First, after filling or emptying the tank, the amount of product remaining reverted back to the value provided by the “initial fill amount”. What if we wanted to verify the fill amount after filling or emptying? Did we really have to “inject” whatever value we wanted the tank to remain at after finished with the empty/fill process?
Second, this model restricts the tank from being filled and emptied at the same time. Who said this isn’t possible in real life? It may be unusual to fill and empty a tank simultaneously, but should we really prohibit the actual capability to do so?
Last and most importantly, our control algorithm is what actually controls the rate at which the tank is emptied. However, the requirements called for creating a separate input to control how fast the tank was emptied. This means during testing, the tank fill level had to be manually controlled by a “dummy” input (empty rate), and our control algorithm outputs were controlling absolutely nothing. It not only makes more sense, but is much simpler to connect our control algorithm outputs to the “empty rate” of the simulation model in order for a smoother, more organic system model.
We eventually had to redesign and refactor the way our simulation model behaved. Could this have been avoided? If so, where did we go wrong?
We ultimately lost our vision of the actual, real-life SYSTEM we were trying to create. We were too busy creating a model to simulate the way a tank works, instead of incorporating the way this specific tank is integrated in our overall system.
So, what have we learned? Here are a few tips we can use to do our best at creating clear, concise, cohesive SYSTEMS:
- KISS (Keep It Simple, Smarty!): Intricate, complex solutions almost always create problems in the long run. Simple, intuitive ideas will promote readability, portability, reusability, robustness, and testability. If the average person can easily wrap their mind around the concept the first time it’s explained, it’s likely to be a sound design.

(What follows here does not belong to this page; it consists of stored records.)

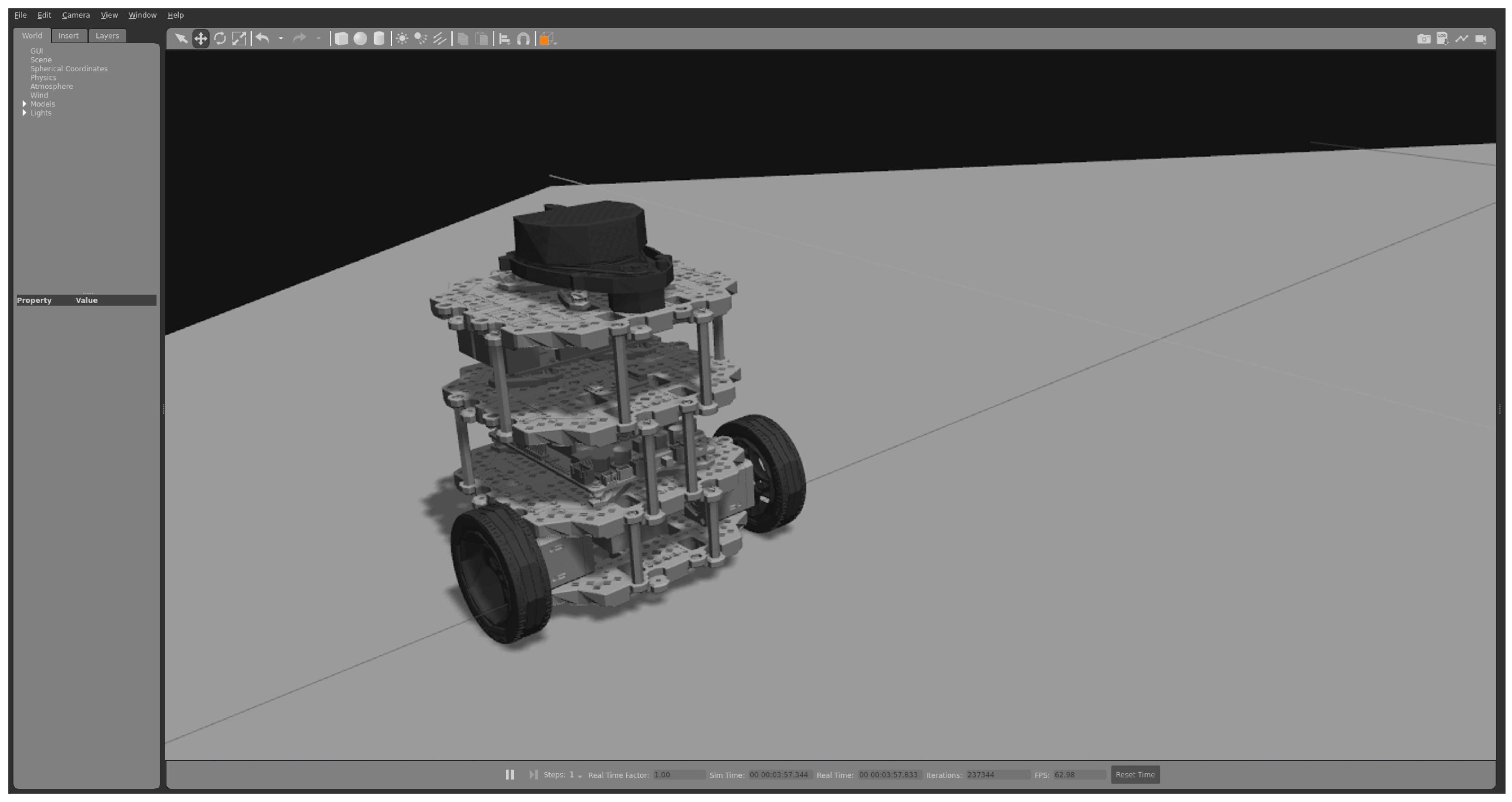
Task: Take a screenshot with camera icon
Action: click(1423, 39)
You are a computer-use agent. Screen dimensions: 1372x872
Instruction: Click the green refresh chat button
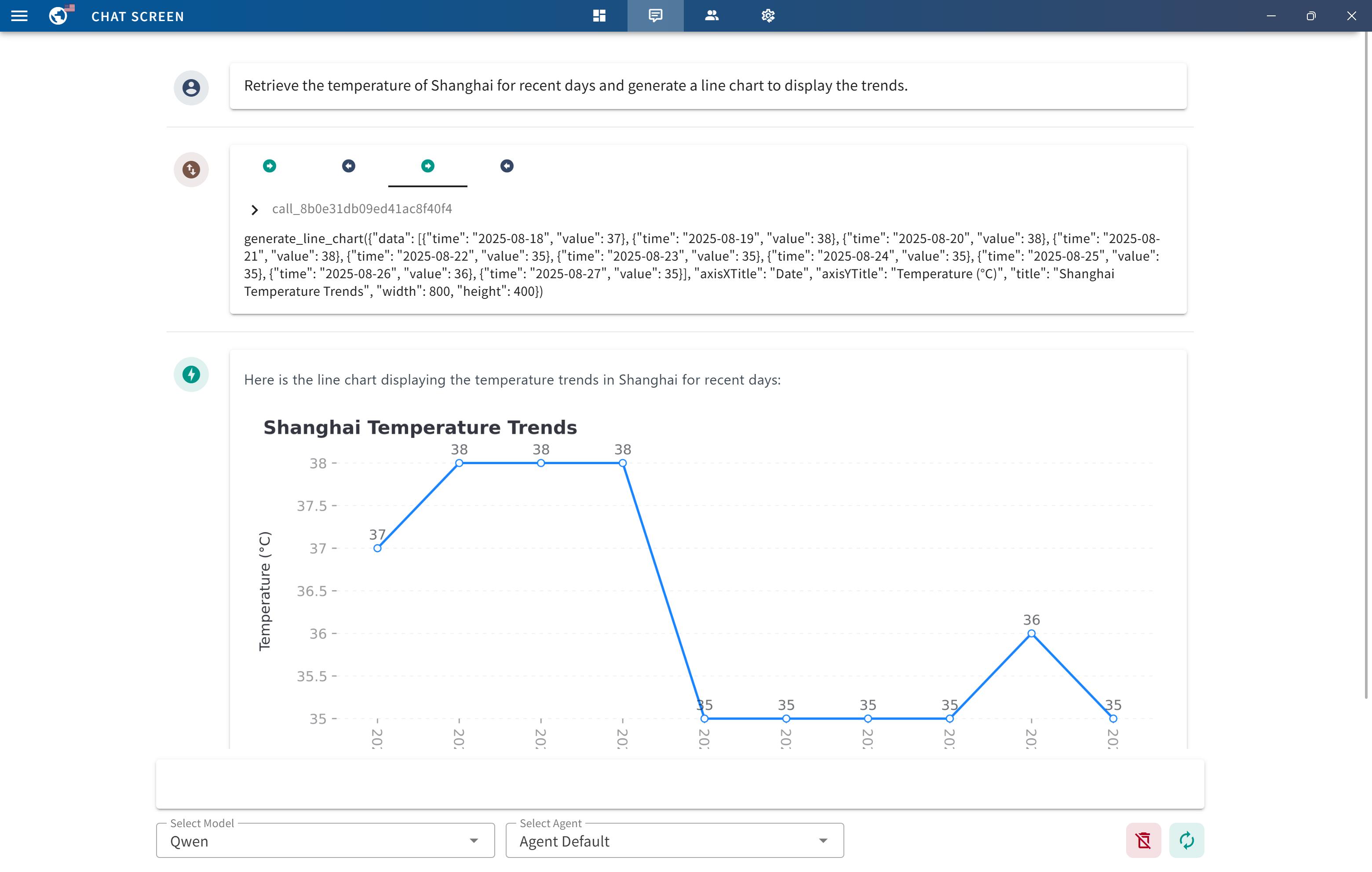tap(1186, 840)
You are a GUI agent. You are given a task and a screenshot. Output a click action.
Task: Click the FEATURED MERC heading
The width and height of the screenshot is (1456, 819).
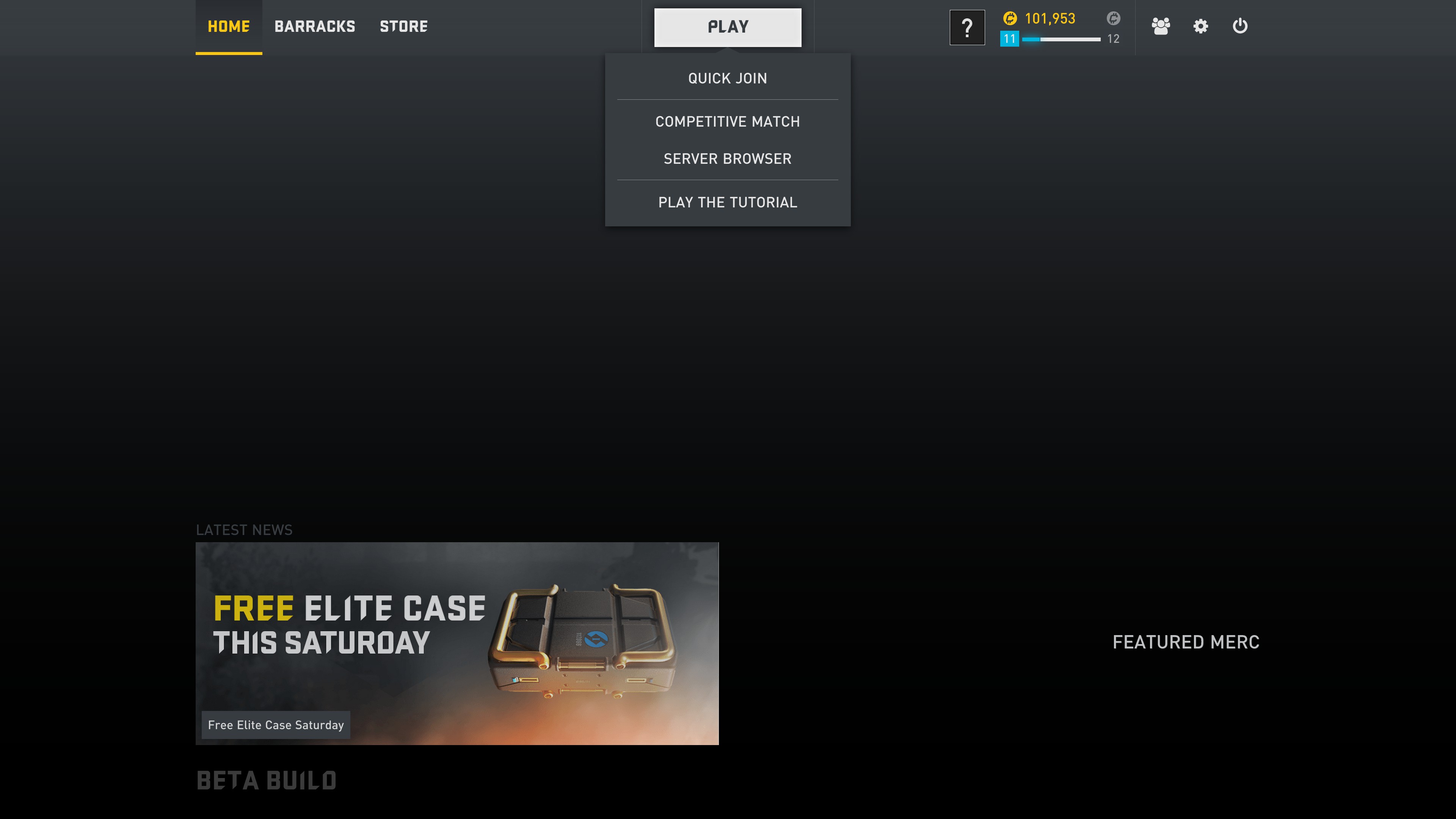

- Think about the actual system/product: If the current task is to create a model for how bread becomes toast in a toaster, don’t require inputs such as “toaster plugged in [true/false]”, “lever down [true/false]”, “toaster heat setting [0-10]”, etc. and outputs such as and “toasted [true/false]. Instead, create an input for “temperature [integer]”, and an output for “toastiness [0-100%]”. Too many inputs/outputs can cause confusion, unnecessary computations, corner cases to go untested, and even states that don’t really exist. Also, connect closed-loop data signals together in appropriate places. Use final control algorithm outputs for plant model inputs, and plant model sensor outputs as control algorithm inputs. Keep manual “injection” signals to a minimum, primarily for fault insertions.
- Think 4th-dimensionally: As encouraged by a former coworker, think about how this component will be used within the grand scheme of things. Does the system’s ultimate scope require this particular component to support features x, y, and z in the future? Keep in mind all possible circumstances each component may eventually need to sustain so major refactors are kept to a minimum.
The next time you find yourself in a tunnel vision on a particular task/component, keep in mind the end-goal, the ultimate vision of what the final outcome will look like, feel like, act like, etc., and how this small piece of the puzzle fits in the grand scheme of things. You may just find yourself overthinking a complex, unrealistic solution when a simple, intuitive, well-designed plan leads to a smarter, leaner, more cohesive system.